I am also thinking of two distinguished sons of this area, the causes of whose beatification are underway: Venerable Francesco Pianzola, a priest motivated by an ardent evangelical spirit who was able to respond to the forms of spiritual poverty of his time with a courageous missionary approach, attentive to those who were most distant and particularly to the young; and the Servant of God Teresio Olivelli, a layman of Catholic Action who died in the concentration camp at Hersbruck when he was only 29 years old, a sacrificial victim of brutal violence which he tenaciously countered with the ardour of love.

These two exceptional figures of faithful disciples of Christ are an eloquent sign of the wonders the Lord has worked in the Church of Vigevano. Mirror these models, who make the action of Grace manifest and are an encouragement to the People of God to follow Christ on the demanding path of holiness.

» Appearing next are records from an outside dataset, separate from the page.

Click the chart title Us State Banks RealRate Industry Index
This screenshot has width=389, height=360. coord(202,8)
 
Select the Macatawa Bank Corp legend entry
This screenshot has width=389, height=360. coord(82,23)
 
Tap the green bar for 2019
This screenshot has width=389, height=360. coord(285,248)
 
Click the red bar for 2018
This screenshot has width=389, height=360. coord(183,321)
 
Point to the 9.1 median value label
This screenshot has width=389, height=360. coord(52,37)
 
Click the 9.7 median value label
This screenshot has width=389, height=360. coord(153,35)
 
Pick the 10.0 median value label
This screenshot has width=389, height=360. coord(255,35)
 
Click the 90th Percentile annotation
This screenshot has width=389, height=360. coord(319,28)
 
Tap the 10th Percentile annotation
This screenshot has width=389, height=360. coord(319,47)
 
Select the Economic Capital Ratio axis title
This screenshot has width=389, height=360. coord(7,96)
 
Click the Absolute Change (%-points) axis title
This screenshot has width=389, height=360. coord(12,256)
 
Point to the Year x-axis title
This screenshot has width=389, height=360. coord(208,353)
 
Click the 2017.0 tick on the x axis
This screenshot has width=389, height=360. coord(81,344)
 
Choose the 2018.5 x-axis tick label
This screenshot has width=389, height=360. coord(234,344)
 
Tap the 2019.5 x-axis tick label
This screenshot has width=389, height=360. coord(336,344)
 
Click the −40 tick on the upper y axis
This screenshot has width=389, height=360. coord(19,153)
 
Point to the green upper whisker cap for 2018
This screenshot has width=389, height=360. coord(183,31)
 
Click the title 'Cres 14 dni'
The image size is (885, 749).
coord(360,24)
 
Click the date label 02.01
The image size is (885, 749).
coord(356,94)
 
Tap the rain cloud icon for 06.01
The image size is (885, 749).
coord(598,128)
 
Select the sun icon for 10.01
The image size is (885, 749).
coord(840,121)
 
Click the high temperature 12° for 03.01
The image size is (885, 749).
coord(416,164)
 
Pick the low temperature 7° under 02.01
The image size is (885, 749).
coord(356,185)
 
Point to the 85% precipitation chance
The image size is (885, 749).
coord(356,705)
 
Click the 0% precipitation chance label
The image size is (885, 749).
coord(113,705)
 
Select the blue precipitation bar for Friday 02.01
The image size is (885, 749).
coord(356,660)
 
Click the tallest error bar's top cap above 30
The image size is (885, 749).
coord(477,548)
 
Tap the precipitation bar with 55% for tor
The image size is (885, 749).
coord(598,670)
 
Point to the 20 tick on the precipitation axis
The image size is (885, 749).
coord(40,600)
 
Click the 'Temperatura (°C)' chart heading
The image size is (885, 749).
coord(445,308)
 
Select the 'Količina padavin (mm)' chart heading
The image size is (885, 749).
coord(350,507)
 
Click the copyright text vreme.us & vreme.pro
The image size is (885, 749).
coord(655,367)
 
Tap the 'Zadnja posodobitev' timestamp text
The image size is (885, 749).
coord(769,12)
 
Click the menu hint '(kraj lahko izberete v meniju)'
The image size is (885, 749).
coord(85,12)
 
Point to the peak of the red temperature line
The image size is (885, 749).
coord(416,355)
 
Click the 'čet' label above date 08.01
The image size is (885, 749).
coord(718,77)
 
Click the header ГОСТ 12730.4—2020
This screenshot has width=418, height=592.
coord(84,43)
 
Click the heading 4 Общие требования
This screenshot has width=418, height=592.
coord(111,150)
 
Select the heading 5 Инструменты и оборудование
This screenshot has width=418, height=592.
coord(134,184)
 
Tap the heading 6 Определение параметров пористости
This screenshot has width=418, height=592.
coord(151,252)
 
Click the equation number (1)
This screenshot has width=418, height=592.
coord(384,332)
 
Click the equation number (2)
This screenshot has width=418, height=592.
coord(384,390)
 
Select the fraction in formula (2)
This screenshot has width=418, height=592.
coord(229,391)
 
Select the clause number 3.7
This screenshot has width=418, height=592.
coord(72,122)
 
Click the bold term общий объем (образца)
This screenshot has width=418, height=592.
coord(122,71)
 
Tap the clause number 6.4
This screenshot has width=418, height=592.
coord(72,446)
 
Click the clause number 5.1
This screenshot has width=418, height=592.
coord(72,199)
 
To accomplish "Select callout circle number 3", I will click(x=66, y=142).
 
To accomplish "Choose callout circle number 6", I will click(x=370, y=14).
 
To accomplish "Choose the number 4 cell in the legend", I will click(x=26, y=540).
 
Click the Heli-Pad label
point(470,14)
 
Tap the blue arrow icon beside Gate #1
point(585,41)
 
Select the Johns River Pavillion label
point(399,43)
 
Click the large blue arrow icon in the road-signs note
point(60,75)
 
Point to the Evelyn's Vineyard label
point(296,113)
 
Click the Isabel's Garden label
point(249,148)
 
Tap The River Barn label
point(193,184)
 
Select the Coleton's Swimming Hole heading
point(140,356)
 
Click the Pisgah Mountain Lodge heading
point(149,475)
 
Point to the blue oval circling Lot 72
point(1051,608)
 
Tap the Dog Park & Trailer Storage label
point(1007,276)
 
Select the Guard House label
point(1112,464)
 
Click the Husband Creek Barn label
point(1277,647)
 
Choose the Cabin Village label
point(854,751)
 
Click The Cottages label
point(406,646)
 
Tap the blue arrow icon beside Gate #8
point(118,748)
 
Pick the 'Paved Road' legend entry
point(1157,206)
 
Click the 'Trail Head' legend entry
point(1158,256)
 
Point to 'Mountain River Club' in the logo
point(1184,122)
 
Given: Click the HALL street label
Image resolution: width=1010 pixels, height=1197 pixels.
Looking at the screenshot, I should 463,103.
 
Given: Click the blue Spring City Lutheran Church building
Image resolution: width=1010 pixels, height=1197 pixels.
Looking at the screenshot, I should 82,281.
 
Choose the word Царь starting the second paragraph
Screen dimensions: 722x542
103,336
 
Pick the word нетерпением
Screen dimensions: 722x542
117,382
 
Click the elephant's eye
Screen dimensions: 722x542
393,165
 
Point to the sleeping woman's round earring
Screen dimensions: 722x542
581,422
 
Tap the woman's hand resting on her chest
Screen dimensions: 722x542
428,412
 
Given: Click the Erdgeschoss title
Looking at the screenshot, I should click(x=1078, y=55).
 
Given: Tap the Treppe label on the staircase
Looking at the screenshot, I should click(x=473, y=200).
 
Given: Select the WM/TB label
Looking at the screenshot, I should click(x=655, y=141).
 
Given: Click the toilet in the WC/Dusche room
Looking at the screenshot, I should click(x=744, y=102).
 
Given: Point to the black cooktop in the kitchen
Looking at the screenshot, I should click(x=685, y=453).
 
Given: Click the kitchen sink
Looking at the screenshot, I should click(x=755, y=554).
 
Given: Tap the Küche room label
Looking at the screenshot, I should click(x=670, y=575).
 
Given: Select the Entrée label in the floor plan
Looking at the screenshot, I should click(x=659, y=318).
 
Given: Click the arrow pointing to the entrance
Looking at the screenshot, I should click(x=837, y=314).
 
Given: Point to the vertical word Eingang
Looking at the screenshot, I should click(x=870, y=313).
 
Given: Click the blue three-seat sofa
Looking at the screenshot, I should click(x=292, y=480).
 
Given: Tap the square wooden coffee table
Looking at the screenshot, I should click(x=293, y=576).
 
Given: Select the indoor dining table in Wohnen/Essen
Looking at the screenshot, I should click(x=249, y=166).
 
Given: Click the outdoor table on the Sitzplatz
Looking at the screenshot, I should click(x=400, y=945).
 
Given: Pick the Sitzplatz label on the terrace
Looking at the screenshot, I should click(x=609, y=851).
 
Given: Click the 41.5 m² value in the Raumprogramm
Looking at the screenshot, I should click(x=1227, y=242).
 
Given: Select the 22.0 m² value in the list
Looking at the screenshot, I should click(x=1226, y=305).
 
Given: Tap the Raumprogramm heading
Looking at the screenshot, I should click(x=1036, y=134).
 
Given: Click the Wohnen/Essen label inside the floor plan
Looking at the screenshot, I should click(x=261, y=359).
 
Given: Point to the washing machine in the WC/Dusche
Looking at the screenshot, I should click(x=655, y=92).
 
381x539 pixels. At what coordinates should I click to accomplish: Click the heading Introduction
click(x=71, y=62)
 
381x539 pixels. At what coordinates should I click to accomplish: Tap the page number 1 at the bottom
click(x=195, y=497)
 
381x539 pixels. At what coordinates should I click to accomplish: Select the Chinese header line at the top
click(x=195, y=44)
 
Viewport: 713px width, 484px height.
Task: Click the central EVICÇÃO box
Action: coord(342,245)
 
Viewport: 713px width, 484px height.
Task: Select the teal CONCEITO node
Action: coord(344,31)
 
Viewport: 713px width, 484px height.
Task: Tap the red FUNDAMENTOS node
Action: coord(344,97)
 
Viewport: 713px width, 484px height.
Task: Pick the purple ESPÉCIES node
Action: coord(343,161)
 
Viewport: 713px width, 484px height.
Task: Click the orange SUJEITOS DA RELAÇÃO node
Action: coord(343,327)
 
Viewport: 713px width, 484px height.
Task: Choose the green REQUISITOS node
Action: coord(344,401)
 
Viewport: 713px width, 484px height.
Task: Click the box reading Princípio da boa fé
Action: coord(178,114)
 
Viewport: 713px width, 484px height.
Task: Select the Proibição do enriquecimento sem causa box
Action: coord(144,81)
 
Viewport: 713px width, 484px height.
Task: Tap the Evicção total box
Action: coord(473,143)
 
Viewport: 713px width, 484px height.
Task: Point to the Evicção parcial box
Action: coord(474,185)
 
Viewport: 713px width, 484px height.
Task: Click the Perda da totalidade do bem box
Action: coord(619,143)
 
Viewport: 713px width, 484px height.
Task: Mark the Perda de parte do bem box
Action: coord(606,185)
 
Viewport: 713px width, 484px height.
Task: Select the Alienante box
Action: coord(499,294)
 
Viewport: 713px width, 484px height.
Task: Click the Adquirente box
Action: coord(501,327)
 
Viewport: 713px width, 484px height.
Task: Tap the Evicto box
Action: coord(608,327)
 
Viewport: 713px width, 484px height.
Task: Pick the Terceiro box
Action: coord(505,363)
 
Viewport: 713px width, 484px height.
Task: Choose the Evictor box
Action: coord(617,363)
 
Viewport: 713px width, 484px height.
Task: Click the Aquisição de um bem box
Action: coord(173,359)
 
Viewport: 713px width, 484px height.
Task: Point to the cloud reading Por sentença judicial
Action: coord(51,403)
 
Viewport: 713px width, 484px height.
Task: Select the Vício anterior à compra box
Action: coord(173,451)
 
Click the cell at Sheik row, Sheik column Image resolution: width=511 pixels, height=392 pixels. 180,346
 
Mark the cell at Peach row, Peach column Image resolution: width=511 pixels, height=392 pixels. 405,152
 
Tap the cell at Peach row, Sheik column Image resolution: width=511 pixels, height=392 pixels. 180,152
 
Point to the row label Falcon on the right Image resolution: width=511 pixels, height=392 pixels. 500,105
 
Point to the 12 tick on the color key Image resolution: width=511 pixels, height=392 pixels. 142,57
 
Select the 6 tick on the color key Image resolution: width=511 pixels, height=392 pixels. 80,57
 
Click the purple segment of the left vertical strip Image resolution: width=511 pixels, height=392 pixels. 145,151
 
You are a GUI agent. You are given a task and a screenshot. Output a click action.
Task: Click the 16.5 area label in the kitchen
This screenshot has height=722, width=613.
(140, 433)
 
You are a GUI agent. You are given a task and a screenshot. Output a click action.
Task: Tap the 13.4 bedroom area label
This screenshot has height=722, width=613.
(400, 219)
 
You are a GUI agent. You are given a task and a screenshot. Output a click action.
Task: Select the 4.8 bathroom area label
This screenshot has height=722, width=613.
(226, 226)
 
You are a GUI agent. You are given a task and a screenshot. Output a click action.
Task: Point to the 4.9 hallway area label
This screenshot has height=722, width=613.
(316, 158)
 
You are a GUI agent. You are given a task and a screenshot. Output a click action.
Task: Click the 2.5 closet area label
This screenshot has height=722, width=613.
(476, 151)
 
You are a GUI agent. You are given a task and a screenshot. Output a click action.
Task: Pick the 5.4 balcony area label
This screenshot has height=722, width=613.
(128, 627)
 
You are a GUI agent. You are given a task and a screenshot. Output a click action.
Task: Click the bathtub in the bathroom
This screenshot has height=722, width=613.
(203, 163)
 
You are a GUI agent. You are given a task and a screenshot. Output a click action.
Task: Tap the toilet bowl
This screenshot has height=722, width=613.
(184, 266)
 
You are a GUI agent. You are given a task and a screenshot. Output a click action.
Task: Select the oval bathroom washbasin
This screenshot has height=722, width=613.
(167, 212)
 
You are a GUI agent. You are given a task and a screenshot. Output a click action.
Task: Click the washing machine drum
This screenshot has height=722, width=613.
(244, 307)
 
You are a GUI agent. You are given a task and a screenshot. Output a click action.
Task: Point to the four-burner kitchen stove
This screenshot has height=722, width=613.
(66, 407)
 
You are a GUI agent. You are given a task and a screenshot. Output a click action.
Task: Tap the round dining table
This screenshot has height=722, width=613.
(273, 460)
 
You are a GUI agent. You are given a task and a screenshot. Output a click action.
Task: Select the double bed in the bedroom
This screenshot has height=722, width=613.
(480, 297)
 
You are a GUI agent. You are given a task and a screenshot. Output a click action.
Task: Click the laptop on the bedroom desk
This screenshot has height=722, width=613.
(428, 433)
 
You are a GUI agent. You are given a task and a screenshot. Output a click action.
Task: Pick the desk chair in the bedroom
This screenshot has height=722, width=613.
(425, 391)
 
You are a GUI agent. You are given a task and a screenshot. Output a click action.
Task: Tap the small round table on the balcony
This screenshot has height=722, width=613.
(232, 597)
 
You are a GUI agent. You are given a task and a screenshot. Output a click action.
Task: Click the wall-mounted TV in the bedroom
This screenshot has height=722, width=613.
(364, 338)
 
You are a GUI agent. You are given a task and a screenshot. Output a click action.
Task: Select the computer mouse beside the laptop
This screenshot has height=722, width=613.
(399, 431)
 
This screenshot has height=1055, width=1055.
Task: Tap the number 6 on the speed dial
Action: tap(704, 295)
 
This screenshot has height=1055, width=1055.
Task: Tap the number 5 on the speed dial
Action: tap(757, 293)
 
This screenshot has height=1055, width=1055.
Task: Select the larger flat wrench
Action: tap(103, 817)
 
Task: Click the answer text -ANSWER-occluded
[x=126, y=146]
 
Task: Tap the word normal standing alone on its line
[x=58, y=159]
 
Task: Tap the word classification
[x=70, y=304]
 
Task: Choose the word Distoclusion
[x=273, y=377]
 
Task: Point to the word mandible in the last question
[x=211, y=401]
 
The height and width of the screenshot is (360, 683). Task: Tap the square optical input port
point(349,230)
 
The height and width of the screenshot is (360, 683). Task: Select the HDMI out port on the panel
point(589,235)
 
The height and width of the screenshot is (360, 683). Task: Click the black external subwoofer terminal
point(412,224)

Dear brothers and sisters of the Diocese of Vigevano, my thoughts lastly go to the Mother of God, whom you venerate under the title Madonna della Bozzola. I entrust all your Communities to her so that they may obtain a renewed outpouring of the Holy Spirit on this beloved Diocese.

The exhausting yet sterile nocturnal fishing of the disciples is a perennial warning for the Church of all ages: alone, without Jesus, we can do nothing! In apostolic tasks our own forces do not suffice; even if our work is well organized it proves ineffective without divine Grace.

Let us pray together that your diocesan Community will be able to receive Christ's mandate joyfully and with renewed generosity be ready to "cast" its nets. It will then certainly experience a miraculous catch, a sign of the dynamic power of the Word and Presence of the Lord, who ceaselessly confers upon his People a "renewed youth of the Spirit" (Collect).